Мы с Ольгой живем в Свияжске. До аэродрома две версты, ходим пешком. Железнодорожная станция рядом. На запасном пути — поезд Троцкого. Нарком хлебает кашу, которую сам же заварил. В мае Троцкий велел разоружить чехословаков. О чем он думал тогда, неизвестно, наверное, об Иуде. Сорок тысяч штыков — это не тетки-ударницы у Зимнего дворца, чехословаки доказали это мгновенно. Захвачен Транссиб, Сибирь, Урал, Дальний Восток. К чехословакам примкнули недовольные — совдепы нажили много врагов. Пала Самара, где мгновенно образовался Комуч, создана Поволжская народная армия. Командует ею энергичный и решительный полковник Каппель. Армия заняла Казань, переправилась через Волгу, захватила Верхний и Нижний Услоны. Это плацдарм в сердце красной России.
Бомбим Казань. Приказ Троцкого: «буржуев» не жалеть! Бомбы летят в дома, церкви и просто на улицы. Стоит аппаратам появиться над Казанью, как жизнь в городе замирает. Брошенные пролетки, застывшие трамваи, обезумевшие кони мечутся по улицам… Вслед бомбам высыпаем листовки, здесь их называют «летучками». Пусть «буржуи» знают, за что кара! Казань разрушена и горит. Чувствую себя фашистом. Я русский и убиваю русских.
Вдобавок ко всему нас не кормят. Приварочное довольствие летчикам не положено. У нас жалованье: триста рублей. Это очень мало — продукты дороги. Иуда, говорят, был на редкость жадным. Сам Троцкий не скромничает: вкусно ест, сладко спит. Из его вагона льется музыка, слышен женский смех. Иуда выбился в знать и празднует. Деньги у меня есть, другим летчикам худо. Мы с Ольгой их подкармливаем. Военлеты стесняются, но голод не тетка. Щи, каша, картошка — не бог весть какая еда, но гости рады.
Военлеты перелетают к белым — там сытнее. Провиантское, приварочное, чайное, табачное довольствие… От нас сбежали двое. Из Москвы по этому случаю прибыл комиссар, в прошлом летчик. Он из анархистов, по поводу и без повода хватается за револьвер. Военлеты его боятся. Маразм…
Налет на поезд Троцкого. Летчики у белых никудышные: бомбы легли в отдалении. Я бы не промахнулся. Переполох вселенский: аппарат давно улетел, а на станции все стреляют. Красные витязи, буревестники революции…
Настроение у меня — хуже некуда. Всякое видел, но такое! Лавочник во главе армии, комиссар, шлепнутый пыльным мешком, запуганные летчики… Вчерашние «благородия», элита царской армии, открывавшая коньяк кортиком… Вечерами валюсь в койку и лежу, глядя в потолок. Ольга ложится рядом, молчит и дышит в ухо. Радость моя маленькая, лучик в темном царстве…

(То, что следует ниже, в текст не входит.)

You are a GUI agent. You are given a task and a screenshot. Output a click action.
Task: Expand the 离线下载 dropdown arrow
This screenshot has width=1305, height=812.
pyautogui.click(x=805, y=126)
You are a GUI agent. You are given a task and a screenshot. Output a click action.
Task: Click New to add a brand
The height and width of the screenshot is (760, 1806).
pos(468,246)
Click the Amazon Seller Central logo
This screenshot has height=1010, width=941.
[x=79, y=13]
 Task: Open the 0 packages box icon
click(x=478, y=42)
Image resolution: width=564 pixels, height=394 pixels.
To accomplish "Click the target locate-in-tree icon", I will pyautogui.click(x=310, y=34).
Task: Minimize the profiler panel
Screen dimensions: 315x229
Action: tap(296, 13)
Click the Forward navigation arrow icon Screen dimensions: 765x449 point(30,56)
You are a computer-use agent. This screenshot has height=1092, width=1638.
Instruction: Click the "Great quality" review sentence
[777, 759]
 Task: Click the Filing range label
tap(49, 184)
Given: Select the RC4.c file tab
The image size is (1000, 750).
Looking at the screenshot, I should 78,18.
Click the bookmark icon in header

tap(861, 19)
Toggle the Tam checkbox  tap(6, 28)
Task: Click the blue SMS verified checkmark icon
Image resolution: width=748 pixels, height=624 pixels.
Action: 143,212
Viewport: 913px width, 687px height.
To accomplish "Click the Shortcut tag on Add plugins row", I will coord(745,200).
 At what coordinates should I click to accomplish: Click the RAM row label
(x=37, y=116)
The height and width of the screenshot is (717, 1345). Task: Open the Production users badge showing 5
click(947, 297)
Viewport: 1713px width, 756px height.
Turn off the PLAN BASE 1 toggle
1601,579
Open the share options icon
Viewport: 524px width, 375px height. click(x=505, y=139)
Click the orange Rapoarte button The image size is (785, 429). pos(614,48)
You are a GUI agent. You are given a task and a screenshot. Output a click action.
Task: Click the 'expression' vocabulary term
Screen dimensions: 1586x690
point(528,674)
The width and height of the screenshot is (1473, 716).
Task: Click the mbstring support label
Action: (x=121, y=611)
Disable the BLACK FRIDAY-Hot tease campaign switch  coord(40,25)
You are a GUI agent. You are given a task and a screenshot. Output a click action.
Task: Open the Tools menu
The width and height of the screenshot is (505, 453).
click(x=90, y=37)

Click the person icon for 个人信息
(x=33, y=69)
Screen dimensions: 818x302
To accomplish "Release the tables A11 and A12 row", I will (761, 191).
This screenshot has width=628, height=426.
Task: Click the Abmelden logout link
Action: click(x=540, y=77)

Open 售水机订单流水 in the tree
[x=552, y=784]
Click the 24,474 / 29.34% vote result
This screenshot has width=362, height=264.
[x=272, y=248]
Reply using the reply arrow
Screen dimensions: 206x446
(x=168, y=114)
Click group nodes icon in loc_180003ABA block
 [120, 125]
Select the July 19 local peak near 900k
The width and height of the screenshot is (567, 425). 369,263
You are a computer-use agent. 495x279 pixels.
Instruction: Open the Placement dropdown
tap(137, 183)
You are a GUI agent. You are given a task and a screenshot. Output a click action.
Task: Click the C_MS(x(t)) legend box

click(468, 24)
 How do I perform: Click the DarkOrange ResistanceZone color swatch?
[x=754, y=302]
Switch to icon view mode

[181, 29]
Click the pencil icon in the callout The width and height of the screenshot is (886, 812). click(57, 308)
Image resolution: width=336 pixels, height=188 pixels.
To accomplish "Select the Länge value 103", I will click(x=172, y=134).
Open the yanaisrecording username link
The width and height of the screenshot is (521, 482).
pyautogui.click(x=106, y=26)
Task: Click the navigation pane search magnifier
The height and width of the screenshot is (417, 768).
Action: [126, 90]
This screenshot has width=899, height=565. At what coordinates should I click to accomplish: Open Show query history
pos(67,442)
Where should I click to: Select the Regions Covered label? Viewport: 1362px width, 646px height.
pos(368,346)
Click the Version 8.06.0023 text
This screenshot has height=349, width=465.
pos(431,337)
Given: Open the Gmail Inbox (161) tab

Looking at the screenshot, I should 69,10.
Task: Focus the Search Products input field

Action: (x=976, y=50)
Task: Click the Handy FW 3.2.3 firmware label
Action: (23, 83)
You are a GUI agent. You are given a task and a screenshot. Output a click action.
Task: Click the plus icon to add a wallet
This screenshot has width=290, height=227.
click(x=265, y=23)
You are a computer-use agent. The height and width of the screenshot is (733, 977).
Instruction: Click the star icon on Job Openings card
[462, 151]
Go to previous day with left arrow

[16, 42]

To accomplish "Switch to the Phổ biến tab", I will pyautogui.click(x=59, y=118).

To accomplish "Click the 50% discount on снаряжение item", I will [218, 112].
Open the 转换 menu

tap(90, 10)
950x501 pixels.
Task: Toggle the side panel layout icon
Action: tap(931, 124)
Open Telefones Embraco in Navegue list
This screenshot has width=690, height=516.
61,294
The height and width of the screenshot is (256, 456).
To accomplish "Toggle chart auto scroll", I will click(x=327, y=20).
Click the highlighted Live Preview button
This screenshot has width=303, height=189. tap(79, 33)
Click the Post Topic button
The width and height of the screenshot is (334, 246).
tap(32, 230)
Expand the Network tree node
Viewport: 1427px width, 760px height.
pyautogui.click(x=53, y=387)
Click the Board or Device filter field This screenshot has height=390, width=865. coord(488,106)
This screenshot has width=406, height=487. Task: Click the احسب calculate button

Человек Троцкого положил глаз на Ольгу. Приходит в фельдшерскую, сидит, треплется. Зовут его Иогансон. Ухажера распирает от собственной значимости: он со знаменитого парохода «Христиания». Пароход прибыл в Россию в марте семнадцатого, привез из Америки оружие, деньги, Троцкого и кагал иуд. В Америке Иогансон был захудалым портным, здесь он большой человек. Шариков… Глаза на выкате, зубы торчат, штаны болтаются на тощем заду. Евреи вообще-то люди красивые, но на сыне Иоганна природа отдохнула. Ольгу от него тошнит. Улучив момент, отвожу гостя в сторонку.